2. A method according to claim 1, further comprising acquiring video footages of a real game ball.
A method according to claim 1, further comprising allowing each spectator a VR user interface of the software application to manipulate the rendering of the synthesized game by: a) changing the point of view during the game; b) changing the direction of view during said game; c) stop and resume said game; d) re-playing selected segments of said game; e) controlling the zoom level to get close-up views from any direction and from any desired angle. A method according to claim 1, wherein the pose features comprise: a) skeletal features extracted using a deep learning model, which determines key points form the character's geometric skeleton of each player; and b) skin features including the deformation of the player's clothes. A method according to claim 1, wherein the spectator at the client side views the 3D synthesized game on a 2D display screed, or by using a 3D VR goggle/smart glasses. A method according to claim 1, wherein the spectator at the client side views the 3D synthesized game without any intervention. A method according to claim 1, further comprising an animation model for filling gaps of missing players from one or more video footage frames, to provide smooth animation of the avatars. A method according to claim 1, wherein the 3D model of the player is forced to have the same pose and position in the virtual game field, according to the actual game field.
A method according to claim 1, wherein the movements of every player is tracked over the available set of cameras, while selecting and the best view in terms of visibility and coherence. A method according to claim 1, wherein upon detecting a player by footage from a proximal camera, further detecting and tracking said player using distal cameras. A method according to claim 1, wherein a deep learning model extracts features from each player using Convolutional Neural Network (CNN) and applies transformers to map these features to a skeleton and skin features. A method according to claim 1, wherein the exact location of each player or an object in the game field is calculated using data from different cameras. A method according to claim 1, wherein a transformer module is adapted to: a) receive a collection of features in each frame and translates said features to a pose of each player in each frame, thereby determining the poses variation over time; b) output, for each frame, a skeletal representation of the pose of each player in that frame. A method according to claim 1, wherein the extracted pose features are compressed before being streamed to the remote spectators at the client side.
A method according to claim 14, wherein the streaming architecture complies with: a) HTTP specification; b) Web Real-Time Communications (WebRTC); c) HTTP Live Streaming (HLS); d) Dynamic Adaptive Streaming over HTTP (MPEG-DASH). A method according to claim 1, wherein the player's model is obtained using manual modeling, 3D scanning and model fitting. A method according to claim 1, wherein a deep learning model that determines the sequence of actions/poses is applied to fill missing gaps in the synthesized game. A method according to claim 1, wherein deep learning techniques are used to apply character pose estimation and extract skeletal and skin pose features. A method according to claim 1, wherein the game is a sport game. A system for controlling the rendering of a broadcasted game at a spectator side, comprising: a) a set of camaras deploying around a real game field; b) a memory for storing: b.l) acquired video footages being a sequence of frames of said real game field and players in said real game; c) a 3D model of each player, generated before said game according to the performance of said each player, within previously taken video streams; d) an object detection module comprising at least one processor which is adapted to:
d.l) receive and processes said video footages; d.2) identify said each player and said real game field in each frame of said video footages; d.3) determine the location of each player on said game field in each frame; d.4) extract skeletal and skin features of each player from said video footages using deep learning models; d.5) generate 3D avatars for all players using said 3D model and said extracted features, to animate the respective 3D avatars; d.6) continuously track the location and movements of each player over the acquired video footages; d.7) determine pose features of each player over time; e) a transmitter for transmitting data related to said game field, the location data and said 3D avatars to a software application at the spectator side; and f) a computerized terminal device at the spectator side that executes said software application to thereby generate a synthesized game field and animate said 3D avatars according to pose features of each player. A system according to claim 20, in which video footages of a real game ball are acquired. A system according to claim 20, further comprising a VR user interface for allowing each spectator using the software application on his terminal device, to manipulate the rendering of said synthesized game by: a) changing the point of view during the game; b) changing the direction of view during said game; c) stop and resume said game; d) re-playing selected segments of said game; e) controlling the zoom level to get close-up views from any direction and from any desired angle.

DATA EXTRACT

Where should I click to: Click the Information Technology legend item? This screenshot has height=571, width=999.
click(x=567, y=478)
...
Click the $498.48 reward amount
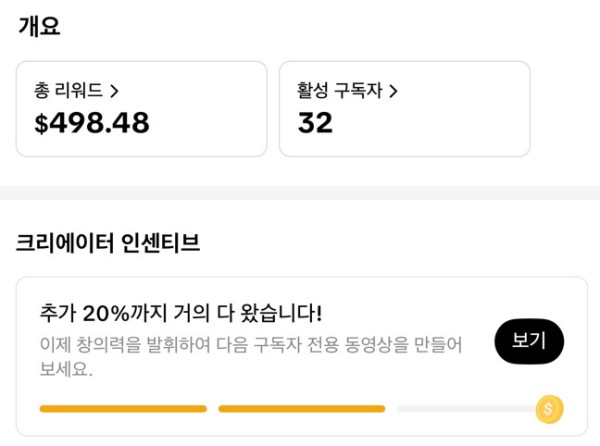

GOALS
1 > Answer these about the game-rendering patent claims:
(a) What do the skin features include?
(b) What kind of neural network does the deep learning model use to extract features from each player?
(c) Which four streaming options may the streaming architecture comply with?
2 > Write the next part of the game-rendering patent claims, starting after their final claim.
The records were taken from a different source than the text.

OUTPUTS
1 >
(a) The deformation of the player's clothes.
(b) A Convolutional Neural Network (CNN).
(c) The HTTP specification, Web Real-Time Communications (WebRTC), HTTP Live Streaming (HLS), and Dynamic Adaptive Streaming over HTTP (MPEG-DASH).

2 >
A system according to claim 20, in which the pose features comprise: a) skeletal features extracted using a deep learning model, which determines key points form the character's geometric skeleton of each player; b) skin features including the deformation of the player's clothes. A system according to claim 20, in which the spectator at the client side views the 3D synthesized game on a 2D display screed, or by using a 3D VR goggle/smart glasses. A system according to claim 20, in which the spectator at the client side views the 3D synthesized game without any intervention. A system according to claim 20, in which the memory further stores an animation model for filling gaps of missing players from one or more video footage frames, to provide smooth animation of the avatars. A system according to claim 20, in which the 3D model of the player is forced to have the same pose and position in the virtual game field, according to the actual game field. A system according to claim 20, in which the movements of every player is tracked over the available set of cameras, while selecting and the best view in terms of visibility and coherence. Deep learning techniques are used to apply character pose estimation and extract skeletal and skin pose features.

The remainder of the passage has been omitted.